We often hear about Palestinian rockets hitting the Israeli town of Sderot. What is often left out of these reports is that these rockets almost never kill or injure anyone, and only rarely cause damage. In addition, as this article describes, Sderot was built on the remains of a Palestinian town that had been ethnically cleansed by Israel’s founders in 1948.

Anders Strindberg is an academic and a journalist specializing in Mideast politics.

Um Khalil Blog
June 21, 2006

Sderot was settled by Jews in 1951. According to Walid Khalidi in All That Remains, it along with the settlement of Or ha-Ner, founded in 1957, were established on the village lands of Najd, which means "elevated plain" in Arabic.*

Najd's Palestinian villagers, approximately 620 in 1945, were expelled on 13 May 1948, before Israel was declared a state and before any Arab armies entered Palestine. According to UN Resolution 194 and also the Universal Declaration of Human Rights, Article 13, Section 2, the villagers of Najd have a right to return home to their personal property and to their native village.

Today, according to Khalidi, "some old trees grow" on the site of the village. It is "overgrown with cactuses and Christ's thorn and sycamore trees and contans the crumbled walls of unidentified buildings...."

There were 82 houses in Najd. Children went to school in Simsim, two kilometers away. According to Palestine Remembered the village has been completely "defaced."

In 1596 Najd's population was 215.

In 1838, Edward Robinson, an American biblical scholar "observed the villagers winnowing barley by throwing it into the air against the wind with wooden forks" [Robinson (1841) III: 260 as quoted in Khalidi 128].

Najd's villagers were mainly farmers and engaged in animal husbandry. "Fields of grain and fruit trees surrounded Najd on all sides."

Najd is fourteen kilometers from Gaza.

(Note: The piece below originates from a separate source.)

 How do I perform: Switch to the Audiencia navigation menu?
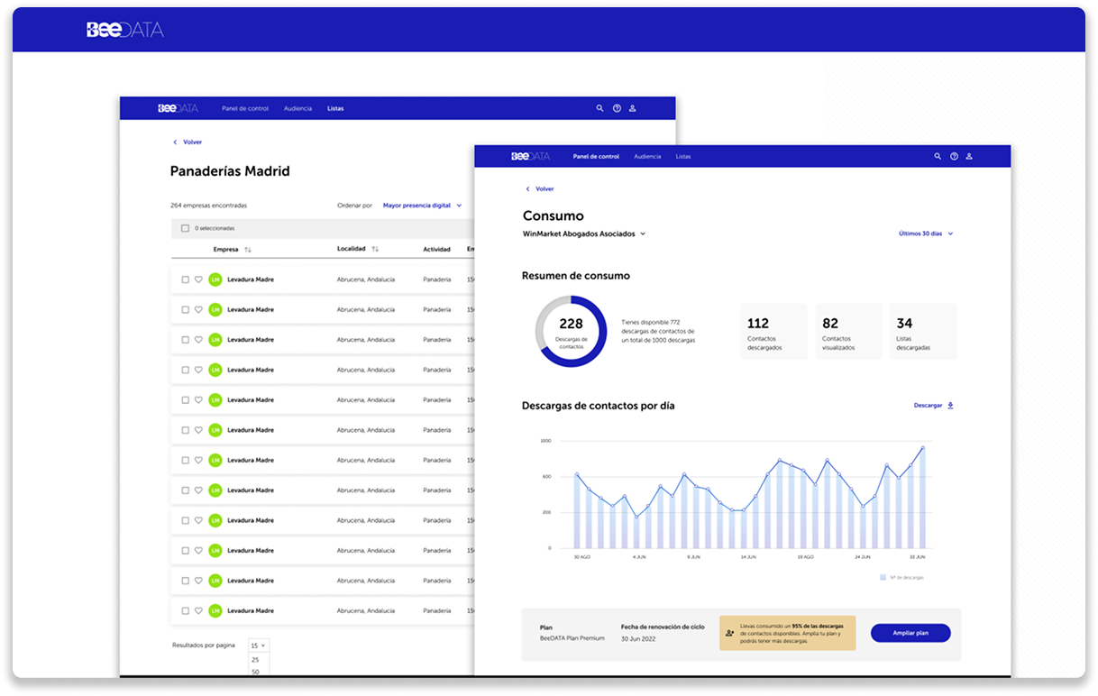(x=647, y=156)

Palestinian Arabs own 12,669 dunums in Najd although Israel refuses to honor their rights to their personal property, and refuses them their inalienable right to return home. In 1945 Jews owned 495 dunums of land in Najd and public lands consisted of 412 dunums.

Najd is one of 418 ethnically cleansed villages by Zionist Jews that Dr. Khalidi includes in his seminal work. Khalidi dedicates his book:

To all those for whom these villages were home and to their descendants.

* Khalidi, Walid, ed. All That Remains: The Palestinian Villages Occupied and Depopulated By Israel in 1948. Institute for Palestine Studies: Washington, D.C., 1992.